Une dernière observation sur la circulation au Maroc : quel conducteur sait ce qu’est une bande de circulation ? malgré les rappels de la sécurité routière par affiches , les voitures se promènent sur toute la largeur de la route, se pressent à quatre sur une route à deux bandes, se faufilent en dépassant par la droite avant de tourner à gauche ou même, précaution indispensable quand on ne sait pas trop si on va à droite ou a gauche, suivent ostensiblement la ligne continue qui sépare la chaussée en deux. Pourquoi pas après tout ?
Bon, maintenant je passe en [mode coup de gueule off]

Deuxième amendement

mardi, décembre 18th, 2012

Le IIe amendement de la constitution des états unis d’Amérique dit

« A well regulated Militia, being necessary to the security of a free State, the right of the people to keep and bear Arms, shall not be infringed. »
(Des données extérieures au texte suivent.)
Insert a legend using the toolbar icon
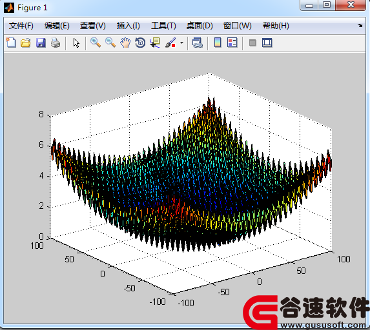370x330 pixels. coord(232,43)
Ce qui signifie semble-t-il :

« Une milice bien organisée, étant nécessaire à la sécurité d’un État libre, le droit qu’a le peuple de détenir et de porter des armes ne sera pas transgressé. »

Je n’arrive pas à comprendre comment ce texte peut être interprété comme le droit pour n’importe qui de porter n’importe quelle arme n’importe où et n’importe quand.

Si je lis bien, la phrase commence par « une milice bien organisée ».

Le reste du texte dépend donc de cette condition. En dehors de l’appartenance à une milice bien organisée, dont le règlements et l’autorité sont respectés, il n’est pas question de détenir une arme pour soi, même pour assurer sa défense personnelle.

La défense des citoyens au moyen des armes est de la responsabilité de la milice, pas de la libre initiative de quiconque, fut-il citoyen des états unis, ce qui en fait bien évidemment un être à part, pourvu d’une sagesse, d’une science et de qualités hors du commun J …

En réalité, ces gens m’inquiètent. Je n’arrive pas à entrer dans leur mode de pensée, j’en ai peur, je redoute de leur part des réactions imprévisibles, aussi disproportionnées que la taille de leurs voitures aux dimensions de nos routes.

Et ce qui me gave, c’est ce sacro saint discours panégyrique de l’initiative privée, qui fait fi de la solidarité, mais qui les rend capables de payer des sommes considérables à des assureurs dont la motivation est le profit, et pas leur bien être.

Comment peut-on être aussi obtus.

nonante-neuf

mercredi, août 15th, 2012

Il s’agit du nombre de canettes vides jetées au bord du chemin route communale, avenue des bouleaux et avenues des hêtres, que j’ai ramassées en un seul passage avant-hier.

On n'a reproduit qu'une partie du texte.